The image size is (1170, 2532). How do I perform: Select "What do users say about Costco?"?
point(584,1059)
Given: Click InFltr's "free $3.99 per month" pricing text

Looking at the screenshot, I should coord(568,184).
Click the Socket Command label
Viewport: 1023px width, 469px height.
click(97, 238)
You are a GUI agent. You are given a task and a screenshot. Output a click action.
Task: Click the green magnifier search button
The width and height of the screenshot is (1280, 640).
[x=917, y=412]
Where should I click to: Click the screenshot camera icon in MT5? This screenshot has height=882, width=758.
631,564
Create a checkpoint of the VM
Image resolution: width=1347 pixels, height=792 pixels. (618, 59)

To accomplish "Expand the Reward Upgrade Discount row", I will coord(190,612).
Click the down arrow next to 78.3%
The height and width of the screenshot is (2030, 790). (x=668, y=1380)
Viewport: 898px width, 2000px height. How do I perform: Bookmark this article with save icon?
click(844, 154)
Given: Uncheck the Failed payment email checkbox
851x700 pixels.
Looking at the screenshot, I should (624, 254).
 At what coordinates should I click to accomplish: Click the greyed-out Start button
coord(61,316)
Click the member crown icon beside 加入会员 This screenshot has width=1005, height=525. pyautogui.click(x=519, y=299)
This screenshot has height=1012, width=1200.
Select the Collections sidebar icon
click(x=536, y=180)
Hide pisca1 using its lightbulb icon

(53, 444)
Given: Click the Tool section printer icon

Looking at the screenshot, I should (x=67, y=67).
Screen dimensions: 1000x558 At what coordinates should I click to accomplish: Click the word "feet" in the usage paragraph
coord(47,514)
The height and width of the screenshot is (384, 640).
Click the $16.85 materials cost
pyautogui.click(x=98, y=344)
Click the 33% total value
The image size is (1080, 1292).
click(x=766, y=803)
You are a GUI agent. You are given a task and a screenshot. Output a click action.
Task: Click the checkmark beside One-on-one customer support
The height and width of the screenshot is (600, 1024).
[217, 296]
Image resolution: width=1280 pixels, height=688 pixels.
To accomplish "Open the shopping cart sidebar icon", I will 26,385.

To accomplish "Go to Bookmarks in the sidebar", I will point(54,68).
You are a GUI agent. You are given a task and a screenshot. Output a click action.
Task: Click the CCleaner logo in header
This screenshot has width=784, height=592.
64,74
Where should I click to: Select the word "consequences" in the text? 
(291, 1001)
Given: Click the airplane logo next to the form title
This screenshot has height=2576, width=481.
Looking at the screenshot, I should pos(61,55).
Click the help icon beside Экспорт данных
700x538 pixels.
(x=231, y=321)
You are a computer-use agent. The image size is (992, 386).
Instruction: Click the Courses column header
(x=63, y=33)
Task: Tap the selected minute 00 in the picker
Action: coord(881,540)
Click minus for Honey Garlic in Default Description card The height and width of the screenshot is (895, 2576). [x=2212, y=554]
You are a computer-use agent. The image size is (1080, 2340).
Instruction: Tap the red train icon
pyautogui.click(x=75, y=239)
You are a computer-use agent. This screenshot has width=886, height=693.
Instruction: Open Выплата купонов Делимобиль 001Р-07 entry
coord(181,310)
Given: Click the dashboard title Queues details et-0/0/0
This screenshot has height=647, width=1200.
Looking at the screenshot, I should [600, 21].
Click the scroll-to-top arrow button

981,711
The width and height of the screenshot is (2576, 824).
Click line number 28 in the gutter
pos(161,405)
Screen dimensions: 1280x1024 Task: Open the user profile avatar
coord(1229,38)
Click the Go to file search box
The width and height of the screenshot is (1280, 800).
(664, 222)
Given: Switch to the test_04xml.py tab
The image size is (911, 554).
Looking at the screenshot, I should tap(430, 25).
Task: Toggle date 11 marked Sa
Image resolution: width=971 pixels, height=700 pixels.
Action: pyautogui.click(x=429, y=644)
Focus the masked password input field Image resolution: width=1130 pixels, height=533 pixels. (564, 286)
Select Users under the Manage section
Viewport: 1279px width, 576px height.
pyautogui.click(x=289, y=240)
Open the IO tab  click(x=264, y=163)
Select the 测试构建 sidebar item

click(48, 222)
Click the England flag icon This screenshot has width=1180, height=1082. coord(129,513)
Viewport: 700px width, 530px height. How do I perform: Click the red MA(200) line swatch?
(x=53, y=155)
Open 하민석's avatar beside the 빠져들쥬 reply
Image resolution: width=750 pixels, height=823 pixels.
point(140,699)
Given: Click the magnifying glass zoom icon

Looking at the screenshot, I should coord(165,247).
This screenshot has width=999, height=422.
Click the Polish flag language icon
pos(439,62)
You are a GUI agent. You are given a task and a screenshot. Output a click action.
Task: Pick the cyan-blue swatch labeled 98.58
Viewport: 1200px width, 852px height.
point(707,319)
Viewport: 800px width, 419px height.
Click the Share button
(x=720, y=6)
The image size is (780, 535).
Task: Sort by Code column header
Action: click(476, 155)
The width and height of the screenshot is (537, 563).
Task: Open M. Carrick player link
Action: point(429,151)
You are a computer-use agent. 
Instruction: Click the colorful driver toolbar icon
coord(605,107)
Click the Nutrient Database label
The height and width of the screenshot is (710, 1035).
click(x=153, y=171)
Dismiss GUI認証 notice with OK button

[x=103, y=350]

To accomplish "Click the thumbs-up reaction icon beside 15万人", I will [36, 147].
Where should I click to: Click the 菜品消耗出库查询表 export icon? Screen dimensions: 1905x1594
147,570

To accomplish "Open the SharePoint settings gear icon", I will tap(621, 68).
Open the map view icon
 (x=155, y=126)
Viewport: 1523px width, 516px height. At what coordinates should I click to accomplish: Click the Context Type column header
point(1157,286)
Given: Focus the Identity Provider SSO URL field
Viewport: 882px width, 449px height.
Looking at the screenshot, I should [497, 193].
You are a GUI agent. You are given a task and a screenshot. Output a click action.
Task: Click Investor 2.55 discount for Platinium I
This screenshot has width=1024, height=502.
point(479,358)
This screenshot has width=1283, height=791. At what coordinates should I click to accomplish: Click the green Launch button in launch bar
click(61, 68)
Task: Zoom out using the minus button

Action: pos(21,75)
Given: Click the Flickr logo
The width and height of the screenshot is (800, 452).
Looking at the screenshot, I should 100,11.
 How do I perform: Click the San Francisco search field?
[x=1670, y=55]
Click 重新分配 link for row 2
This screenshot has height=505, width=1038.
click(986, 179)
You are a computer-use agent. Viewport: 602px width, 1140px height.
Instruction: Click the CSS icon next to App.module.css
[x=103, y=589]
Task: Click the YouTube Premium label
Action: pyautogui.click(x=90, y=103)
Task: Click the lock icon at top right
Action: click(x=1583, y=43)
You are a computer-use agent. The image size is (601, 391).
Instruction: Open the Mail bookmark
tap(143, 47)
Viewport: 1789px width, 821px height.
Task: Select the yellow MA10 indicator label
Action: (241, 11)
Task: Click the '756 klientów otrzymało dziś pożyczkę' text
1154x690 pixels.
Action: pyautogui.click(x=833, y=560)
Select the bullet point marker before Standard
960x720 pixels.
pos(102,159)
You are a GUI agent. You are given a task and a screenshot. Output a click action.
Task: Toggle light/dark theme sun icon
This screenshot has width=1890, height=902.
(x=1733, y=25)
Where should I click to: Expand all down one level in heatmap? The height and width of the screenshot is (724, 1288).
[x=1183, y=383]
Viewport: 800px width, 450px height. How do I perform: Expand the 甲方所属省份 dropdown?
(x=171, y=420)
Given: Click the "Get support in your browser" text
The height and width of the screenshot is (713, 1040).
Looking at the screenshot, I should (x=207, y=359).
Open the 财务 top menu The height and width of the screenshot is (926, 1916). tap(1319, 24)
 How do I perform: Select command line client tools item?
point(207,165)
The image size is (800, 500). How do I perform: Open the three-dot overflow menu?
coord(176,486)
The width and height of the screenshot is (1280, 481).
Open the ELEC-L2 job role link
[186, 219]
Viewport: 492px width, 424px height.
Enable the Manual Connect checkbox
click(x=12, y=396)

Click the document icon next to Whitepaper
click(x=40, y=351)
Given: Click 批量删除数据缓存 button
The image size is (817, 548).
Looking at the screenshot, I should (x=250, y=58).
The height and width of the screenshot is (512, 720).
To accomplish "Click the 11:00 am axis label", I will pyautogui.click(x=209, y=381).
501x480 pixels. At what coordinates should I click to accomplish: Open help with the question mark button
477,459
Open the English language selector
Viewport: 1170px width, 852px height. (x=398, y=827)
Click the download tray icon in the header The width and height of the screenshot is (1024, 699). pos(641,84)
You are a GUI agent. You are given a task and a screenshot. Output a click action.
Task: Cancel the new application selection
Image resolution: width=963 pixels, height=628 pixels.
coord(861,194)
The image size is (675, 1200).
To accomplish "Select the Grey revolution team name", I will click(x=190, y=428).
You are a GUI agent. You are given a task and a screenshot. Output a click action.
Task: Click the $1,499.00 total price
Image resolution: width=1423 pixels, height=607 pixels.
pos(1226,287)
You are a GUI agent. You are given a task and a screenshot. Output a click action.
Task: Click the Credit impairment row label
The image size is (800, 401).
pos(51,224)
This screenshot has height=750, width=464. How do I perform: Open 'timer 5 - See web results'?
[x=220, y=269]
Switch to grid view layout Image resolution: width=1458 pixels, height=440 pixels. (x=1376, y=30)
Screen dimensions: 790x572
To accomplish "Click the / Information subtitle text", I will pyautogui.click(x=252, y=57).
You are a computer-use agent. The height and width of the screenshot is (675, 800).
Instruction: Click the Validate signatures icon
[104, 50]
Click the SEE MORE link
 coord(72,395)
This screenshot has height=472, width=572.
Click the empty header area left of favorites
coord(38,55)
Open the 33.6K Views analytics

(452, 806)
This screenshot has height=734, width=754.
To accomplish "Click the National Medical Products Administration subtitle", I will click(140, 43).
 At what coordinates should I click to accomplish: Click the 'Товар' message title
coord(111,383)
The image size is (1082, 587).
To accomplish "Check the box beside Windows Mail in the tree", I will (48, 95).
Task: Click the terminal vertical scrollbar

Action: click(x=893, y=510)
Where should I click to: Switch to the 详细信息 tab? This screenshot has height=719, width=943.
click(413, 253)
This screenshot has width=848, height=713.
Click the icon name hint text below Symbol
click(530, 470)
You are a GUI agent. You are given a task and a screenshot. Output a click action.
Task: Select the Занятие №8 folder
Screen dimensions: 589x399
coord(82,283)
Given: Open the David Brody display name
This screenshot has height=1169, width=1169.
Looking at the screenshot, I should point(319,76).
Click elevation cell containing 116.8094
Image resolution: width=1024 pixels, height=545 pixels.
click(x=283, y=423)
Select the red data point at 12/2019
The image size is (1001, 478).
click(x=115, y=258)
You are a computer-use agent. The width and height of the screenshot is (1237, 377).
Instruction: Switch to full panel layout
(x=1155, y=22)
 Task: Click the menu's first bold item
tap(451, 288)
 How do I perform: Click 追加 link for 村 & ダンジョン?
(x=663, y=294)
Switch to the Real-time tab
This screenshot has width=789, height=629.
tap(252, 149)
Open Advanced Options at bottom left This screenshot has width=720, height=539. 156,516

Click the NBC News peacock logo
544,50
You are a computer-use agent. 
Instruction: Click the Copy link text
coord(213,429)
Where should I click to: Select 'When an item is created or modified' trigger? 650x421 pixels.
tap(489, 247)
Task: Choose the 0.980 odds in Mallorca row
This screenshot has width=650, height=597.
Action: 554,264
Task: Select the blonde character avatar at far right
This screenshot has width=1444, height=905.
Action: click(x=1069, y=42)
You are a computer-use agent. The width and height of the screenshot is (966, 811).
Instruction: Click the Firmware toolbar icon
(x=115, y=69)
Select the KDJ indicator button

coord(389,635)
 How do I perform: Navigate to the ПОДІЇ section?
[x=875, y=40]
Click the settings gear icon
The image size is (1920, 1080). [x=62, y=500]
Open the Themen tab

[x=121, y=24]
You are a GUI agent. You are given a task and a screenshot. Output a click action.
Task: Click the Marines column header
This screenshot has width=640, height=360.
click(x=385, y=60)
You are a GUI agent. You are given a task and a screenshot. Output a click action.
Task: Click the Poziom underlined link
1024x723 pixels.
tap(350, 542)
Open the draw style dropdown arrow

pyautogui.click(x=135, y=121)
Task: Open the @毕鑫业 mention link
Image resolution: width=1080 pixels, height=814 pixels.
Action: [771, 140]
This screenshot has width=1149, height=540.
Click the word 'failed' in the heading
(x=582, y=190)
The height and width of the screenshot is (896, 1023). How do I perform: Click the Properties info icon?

━━━━━━

For this exercise, please output exactly the lines above starting at the line with "Open the English language selector" and ending at the line with "Click the download", ends included.

Open the English language selector
Viewport: 1170px width, 852px height. (x=398, y=827)
Click the download tray icon in the header The width and height of the screenshot is (1024, 699). pos(641,84)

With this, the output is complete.